A outra é a Instrução Normativa (IN) 51/19, que estabelece a lista de limites máximos de resíduos, ingestão diária aceitável e dose de referência aguda para insumos farmacêuticos ativos de medicamentos veterinários em alimentos de origem animal.
Os medicamentos veterinários são utilizados para o tratamento, a prevenção e a promoção do crescimento de animais produtores de alimentos. Mesmo com a aplicação das boas práticas veterinárias, o uso desses medicamentos pode resultar em resíduos nos alimentos de origem animal, como carne, leite e ovos.

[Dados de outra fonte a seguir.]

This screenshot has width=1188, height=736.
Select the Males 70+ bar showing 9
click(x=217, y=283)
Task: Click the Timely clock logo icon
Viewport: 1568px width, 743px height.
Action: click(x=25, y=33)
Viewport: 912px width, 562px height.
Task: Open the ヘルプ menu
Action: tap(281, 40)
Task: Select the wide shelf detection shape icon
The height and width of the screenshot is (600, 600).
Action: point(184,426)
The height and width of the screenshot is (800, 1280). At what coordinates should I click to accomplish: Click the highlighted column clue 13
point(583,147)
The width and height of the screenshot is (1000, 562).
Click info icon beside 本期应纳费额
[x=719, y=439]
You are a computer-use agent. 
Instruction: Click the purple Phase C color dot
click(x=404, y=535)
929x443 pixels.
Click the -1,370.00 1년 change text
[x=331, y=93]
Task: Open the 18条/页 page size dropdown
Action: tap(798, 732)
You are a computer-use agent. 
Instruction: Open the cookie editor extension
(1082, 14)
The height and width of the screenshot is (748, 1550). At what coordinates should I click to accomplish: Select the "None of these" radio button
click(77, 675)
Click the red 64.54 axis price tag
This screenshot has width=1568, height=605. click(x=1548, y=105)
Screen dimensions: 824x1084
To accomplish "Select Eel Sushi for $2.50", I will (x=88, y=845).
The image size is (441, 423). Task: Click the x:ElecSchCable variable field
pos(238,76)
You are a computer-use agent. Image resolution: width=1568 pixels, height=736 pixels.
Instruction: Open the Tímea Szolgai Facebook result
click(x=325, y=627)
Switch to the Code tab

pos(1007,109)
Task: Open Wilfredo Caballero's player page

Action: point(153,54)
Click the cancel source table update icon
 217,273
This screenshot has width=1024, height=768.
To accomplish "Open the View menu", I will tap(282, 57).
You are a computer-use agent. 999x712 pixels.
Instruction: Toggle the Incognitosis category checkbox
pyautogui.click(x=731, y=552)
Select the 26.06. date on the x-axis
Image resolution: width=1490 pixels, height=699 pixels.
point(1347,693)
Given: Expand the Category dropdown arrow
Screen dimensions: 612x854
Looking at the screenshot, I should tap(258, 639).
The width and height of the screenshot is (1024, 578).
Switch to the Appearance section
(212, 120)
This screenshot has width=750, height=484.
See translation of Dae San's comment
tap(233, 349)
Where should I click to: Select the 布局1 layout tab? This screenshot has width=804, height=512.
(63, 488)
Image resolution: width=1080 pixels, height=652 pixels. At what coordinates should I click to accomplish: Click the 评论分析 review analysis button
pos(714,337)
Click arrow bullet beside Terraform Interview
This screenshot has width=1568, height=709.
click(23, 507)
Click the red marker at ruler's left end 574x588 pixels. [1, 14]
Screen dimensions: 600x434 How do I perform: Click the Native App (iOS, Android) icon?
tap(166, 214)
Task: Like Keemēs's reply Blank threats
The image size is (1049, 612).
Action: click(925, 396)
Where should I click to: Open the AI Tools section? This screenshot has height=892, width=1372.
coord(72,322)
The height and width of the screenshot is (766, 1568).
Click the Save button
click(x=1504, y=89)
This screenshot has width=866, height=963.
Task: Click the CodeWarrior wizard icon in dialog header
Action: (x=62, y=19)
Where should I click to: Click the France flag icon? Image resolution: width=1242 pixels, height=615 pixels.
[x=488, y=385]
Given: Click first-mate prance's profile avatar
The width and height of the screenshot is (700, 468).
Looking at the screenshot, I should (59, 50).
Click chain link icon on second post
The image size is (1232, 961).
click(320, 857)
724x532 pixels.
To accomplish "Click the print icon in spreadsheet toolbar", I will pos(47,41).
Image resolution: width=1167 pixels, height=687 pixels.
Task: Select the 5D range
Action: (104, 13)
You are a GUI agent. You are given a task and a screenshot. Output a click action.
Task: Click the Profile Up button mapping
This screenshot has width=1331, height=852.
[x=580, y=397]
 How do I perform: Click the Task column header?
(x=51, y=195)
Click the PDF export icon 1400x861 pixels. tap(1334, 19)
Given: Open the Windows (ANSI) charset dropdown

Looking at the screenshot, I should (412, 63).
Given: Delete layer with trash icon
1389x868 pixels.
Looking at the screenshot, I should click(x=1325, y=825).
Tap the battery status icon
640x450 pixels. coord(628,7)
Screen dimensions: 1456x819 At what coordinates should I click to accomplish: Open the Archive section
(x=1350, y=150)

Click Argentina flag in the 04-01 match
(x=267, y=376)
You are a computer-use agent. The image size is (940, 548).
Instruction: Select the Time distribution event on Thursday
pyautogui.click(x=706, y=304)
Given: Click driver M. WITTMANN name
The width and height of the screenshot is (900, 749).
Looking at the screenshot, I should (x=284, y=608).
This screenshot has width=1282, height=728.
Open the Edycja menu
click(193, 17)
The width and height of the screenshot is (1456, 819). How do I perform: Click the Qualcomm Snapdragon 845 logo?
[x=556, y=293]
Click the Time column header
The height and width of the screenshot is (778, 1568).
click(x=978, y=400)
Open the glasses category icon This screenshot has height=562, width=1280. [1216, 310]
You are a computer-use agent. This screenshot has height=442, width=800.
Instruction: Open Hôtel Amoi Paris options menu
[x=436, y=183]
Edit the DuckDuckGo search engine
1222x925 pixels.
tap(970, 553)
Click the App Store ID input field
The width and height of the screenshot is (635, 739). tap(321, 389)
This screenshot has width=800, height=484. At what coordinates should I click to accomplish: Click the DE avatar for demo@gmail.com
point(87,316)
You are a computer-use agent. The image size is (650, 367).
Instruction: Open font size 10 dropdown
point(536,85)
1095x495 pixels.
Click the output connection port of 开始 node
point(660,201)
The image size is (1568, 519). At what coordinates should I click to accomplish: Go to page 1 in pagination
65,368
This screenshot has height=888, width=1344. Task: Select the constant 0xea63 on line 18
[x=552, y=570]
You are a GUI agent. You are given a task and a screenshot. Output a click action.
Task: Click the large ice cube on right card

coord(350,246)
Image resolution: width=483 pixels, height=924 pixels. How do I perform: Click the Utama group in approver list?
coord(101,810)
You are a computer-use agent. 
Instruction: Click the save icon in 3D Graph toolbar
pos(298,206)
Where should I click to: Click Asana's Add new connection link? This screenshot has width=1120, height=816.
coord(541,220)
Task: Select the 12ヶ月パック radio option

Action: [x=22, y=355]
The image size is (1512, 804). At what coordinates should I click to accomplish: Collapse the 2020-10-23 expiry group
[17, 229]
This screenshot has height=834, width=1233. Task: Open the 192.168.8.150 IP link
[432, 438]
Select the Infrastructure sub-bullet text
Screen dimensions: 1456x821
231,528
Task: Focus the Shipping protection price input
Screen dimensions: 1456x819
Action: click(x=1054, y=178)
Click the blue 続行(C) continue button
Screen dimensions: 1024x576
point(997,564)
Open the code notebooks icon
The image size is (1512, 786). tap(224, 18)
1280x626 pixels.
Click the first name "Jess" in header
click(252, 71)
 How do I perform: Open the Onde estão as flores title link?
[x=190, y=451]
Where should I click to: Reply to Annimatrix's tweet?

De acordo com a RDC, o risco à saúde humana devido ao emprego de medicamentos veterinários em animais pode ser reavaliado a qualquer tempo e, sempre que justificado. A ingestão diária aceitável (IDA), a dose de referência aguda (DRfA), quando aplicável, e o limite máximo de resíduos (LMR) podem ser alterados.
A partir da vigência da RDC 328/19, três resoluções foram revogadas:
– A RDC 4/2001 (regulamento técnico de glossário de termos e definições para resíduos de medicamentos veterinários);
– RDC 5/2001 (regulamento técnico para métodos de amostragem para programas de controle de resíduos de medicamentos veterinários em alimentos de origem animal);
– RDC 53/2012 (regulamento técnico do Mercosul).
Mais proteção
Com a aprovação desses novos regulamentos pela Diretoria Colegiada da Anvisa, foram ampliados de 24 para 658 o número de insumos farmacêuticos ativos (IFAs) com limites estabelecidos.
Isso se traduz em mais proteção à saúde da população brasileira e a um ambiente de maior segurança jurídica para os setores envolvidos na produção de alimentos de origem animal, favorecendo o comércio internacional de alimentos.